**Required action:**
The word "computer" occurs in some lines of the listing. Copy those lines.

**Supplied data:**
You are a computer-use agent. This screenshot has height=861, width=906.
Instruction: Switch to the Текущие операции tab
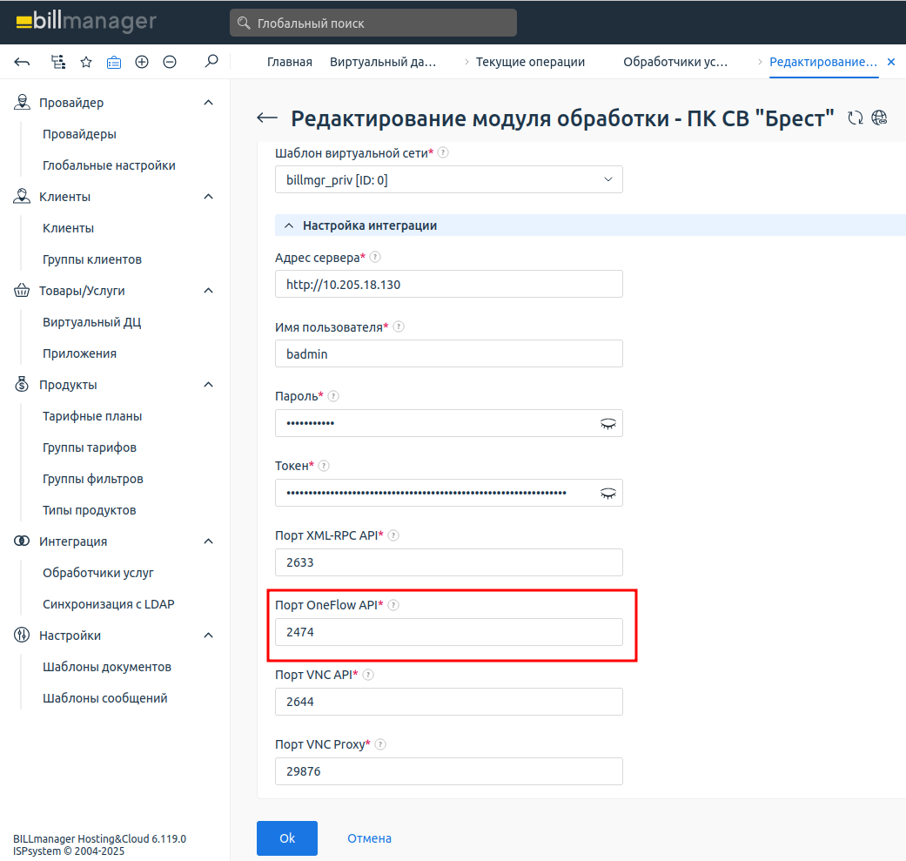coord(530,62)
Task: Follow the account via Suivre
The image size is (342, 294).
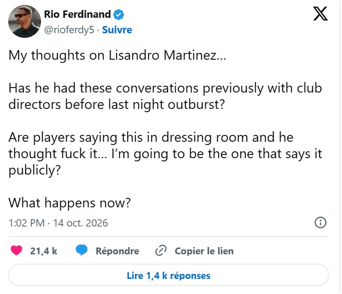Action: pyautogui.click(x=117, y=30)
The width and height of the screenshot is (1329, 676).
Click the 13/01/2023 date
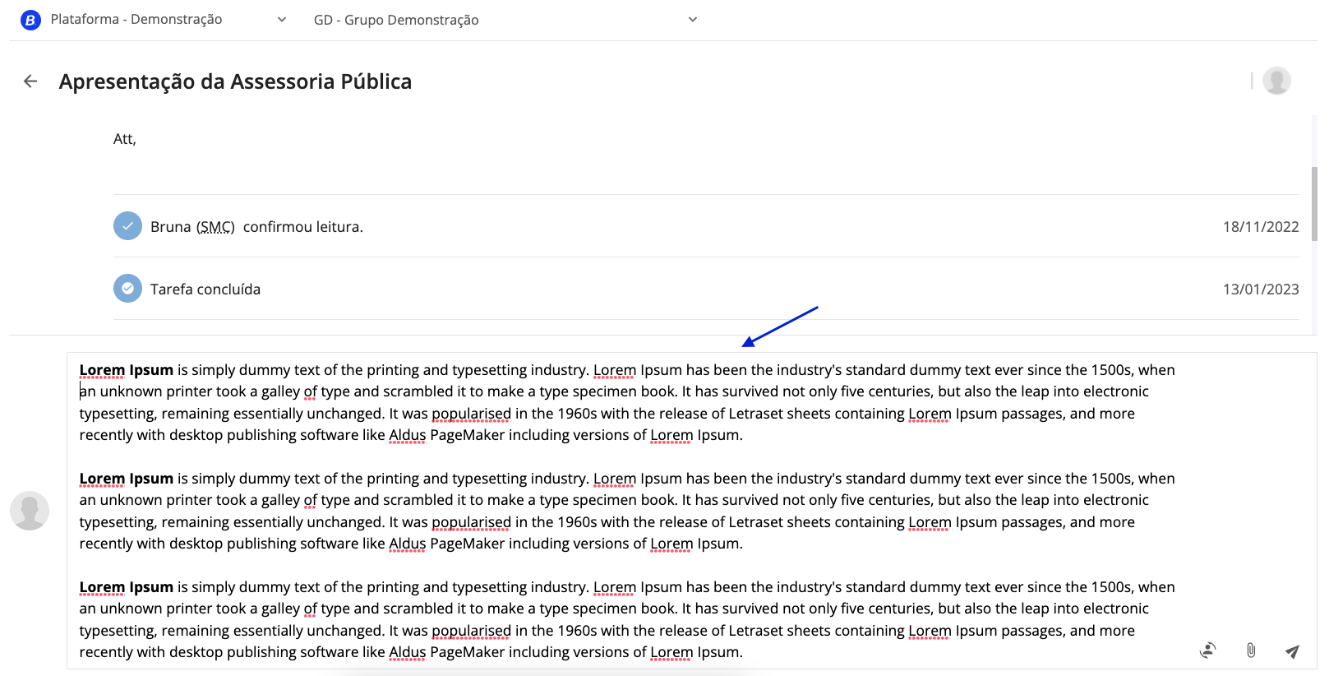[x=1260, y=289]
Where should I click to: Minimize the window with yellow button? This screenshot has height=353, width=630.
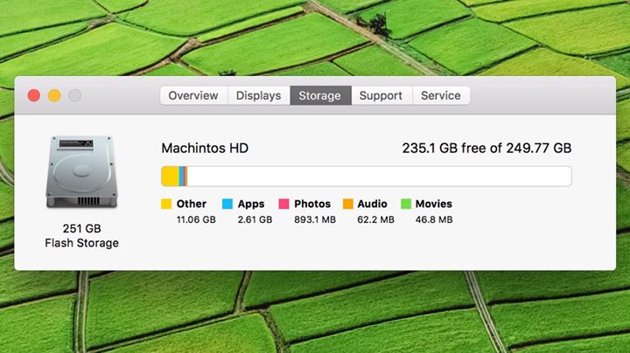pos(54,95)
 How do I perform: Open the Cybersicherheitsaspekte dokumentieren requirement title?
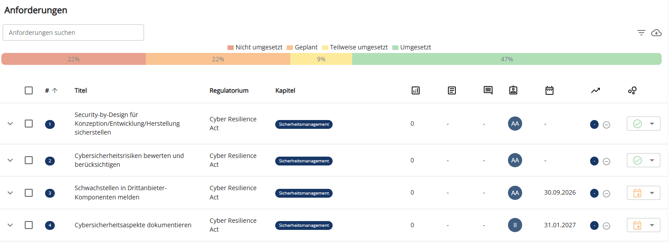[133, 225]
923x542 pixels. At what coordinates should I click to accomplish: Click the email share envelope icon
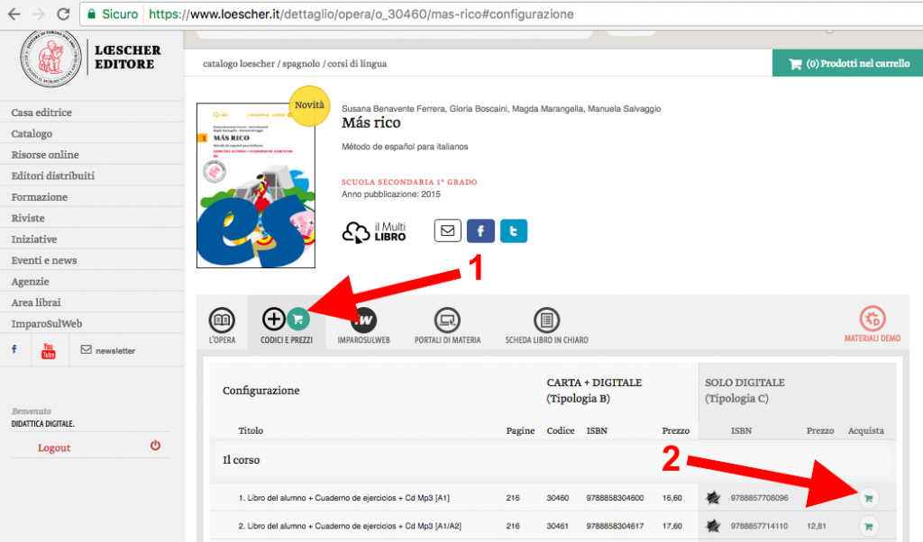(447, 231)
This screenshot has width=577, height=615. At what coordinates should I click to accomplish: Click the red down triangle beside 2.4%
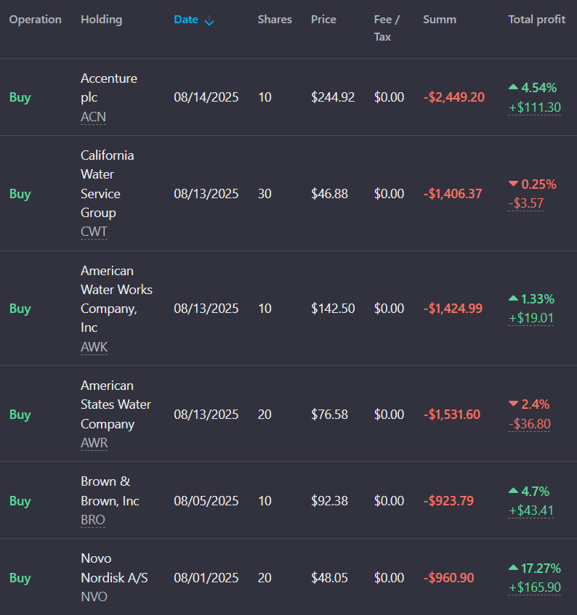click(513, 403)
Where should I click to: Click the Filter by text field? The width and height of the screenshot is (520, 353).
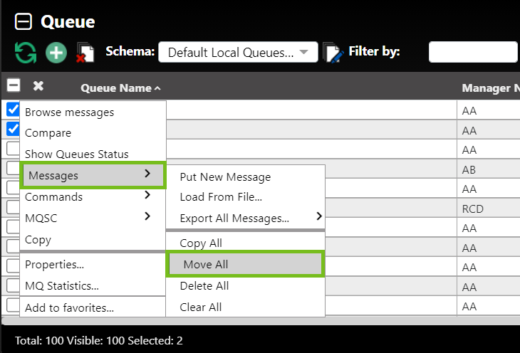click(x=473, y=52)
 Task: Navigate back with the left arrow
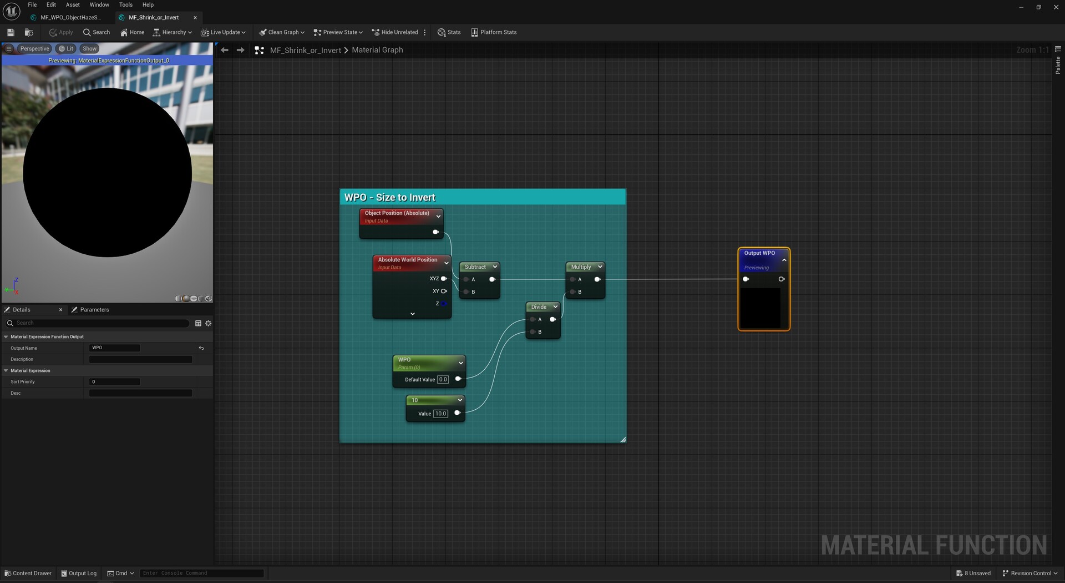coord(224,50)
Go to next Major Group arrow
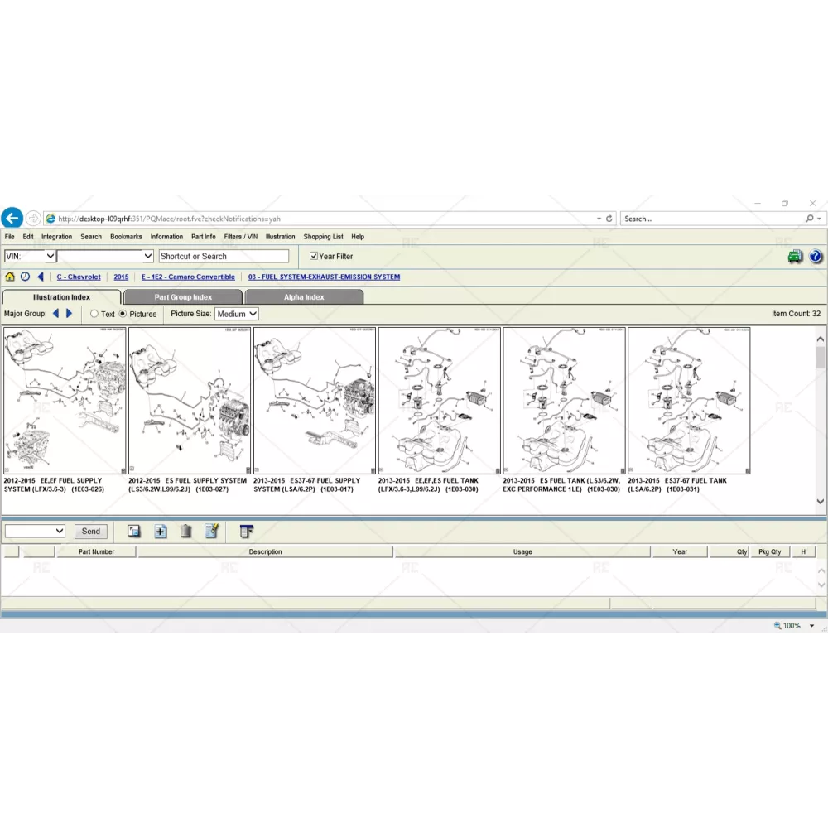 70,314
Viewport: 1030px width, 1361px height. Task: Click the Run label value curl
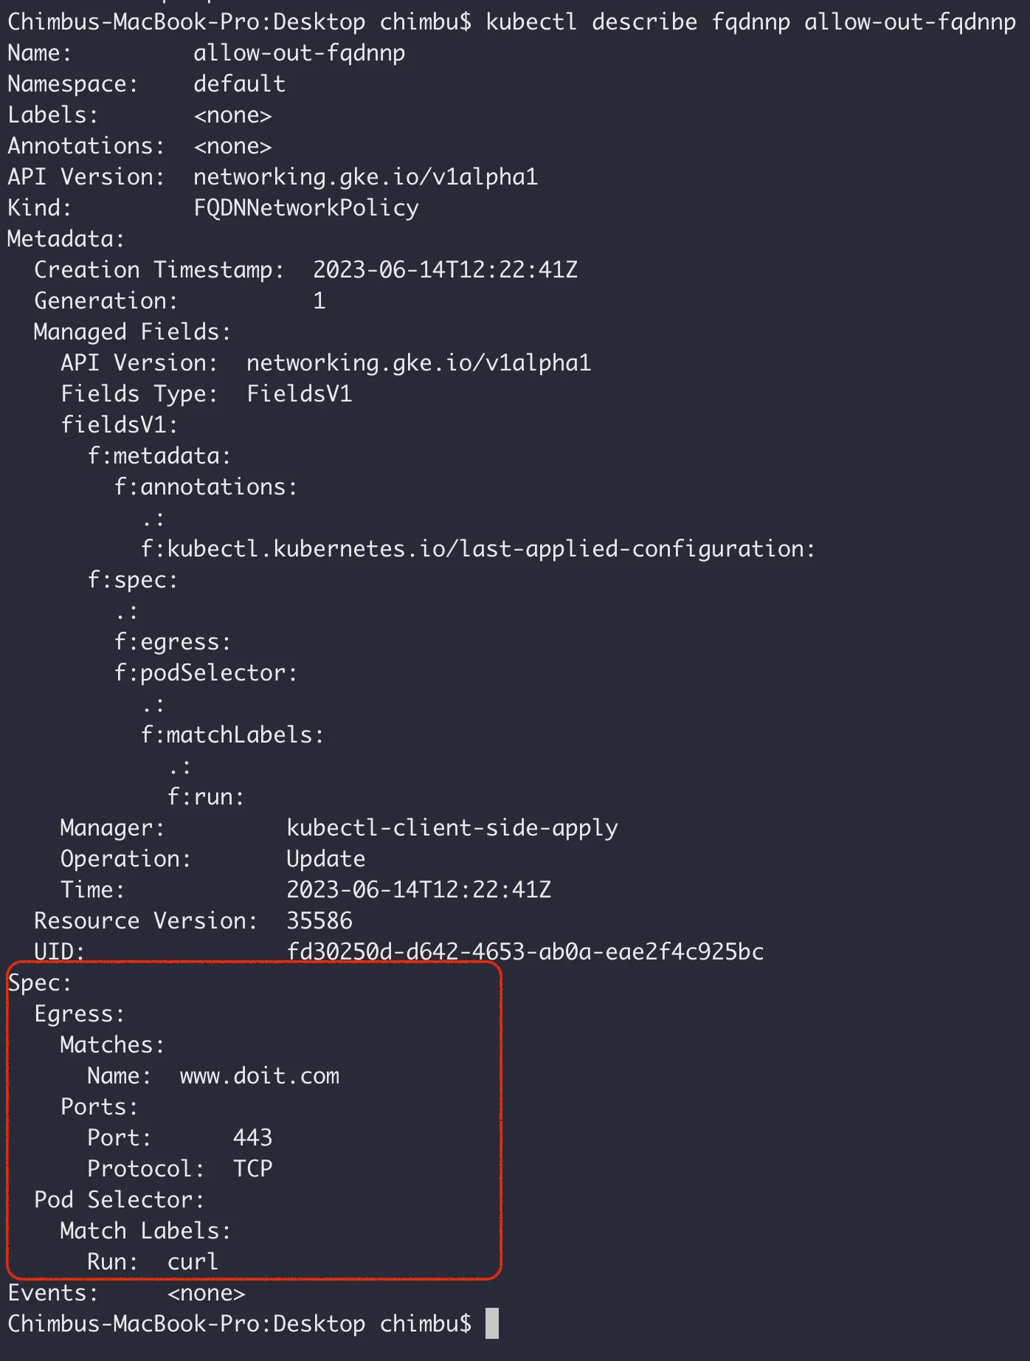click(193, 1261)
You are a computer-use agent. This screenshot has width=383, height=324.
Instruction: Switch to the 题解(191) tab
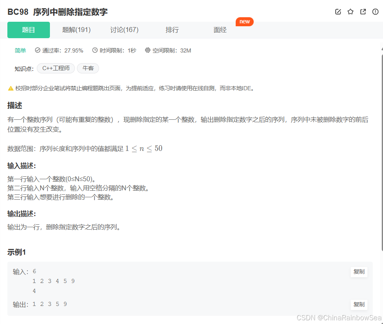coord(77,30)
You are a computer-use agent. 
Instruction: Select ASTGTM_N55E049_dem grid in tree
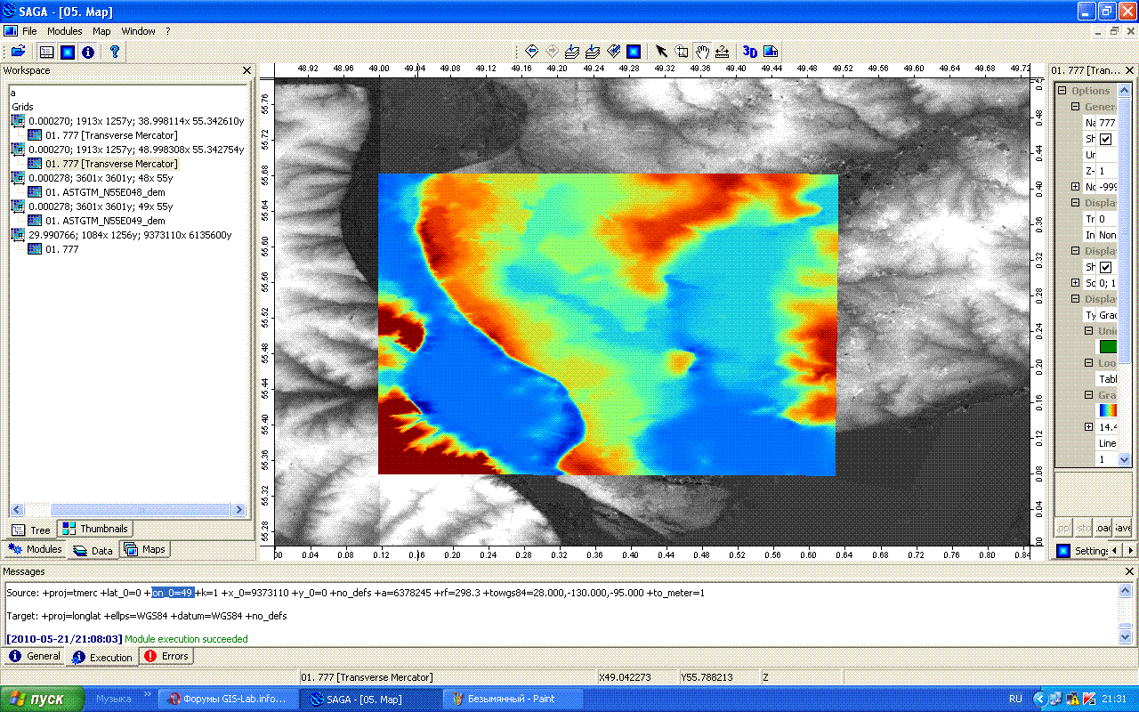104,221
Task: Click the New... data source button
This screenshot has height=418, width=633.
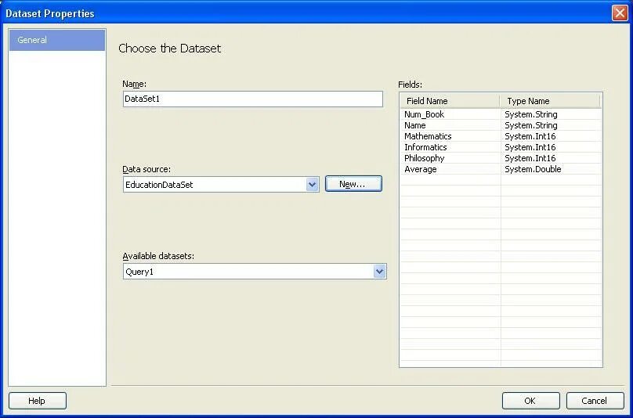Action: pos(353,184)
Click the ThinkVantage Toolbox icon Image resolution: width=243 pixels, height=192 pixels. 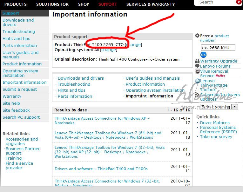[x=197, y=81]
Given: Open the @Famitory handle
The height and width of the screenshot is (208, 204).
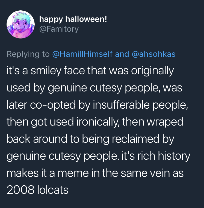Looking at the screenshot, I should [x=59, y=29].
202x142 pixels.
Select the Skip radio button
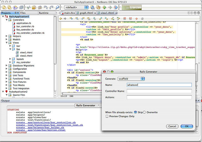(x=136, y=112)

**Reply:**
You are a computer-use agent. This screenshot has height=861, width=906.
You are a computer-use agent. This screenshot has width=383, height=324.
You are a computer-use agent. 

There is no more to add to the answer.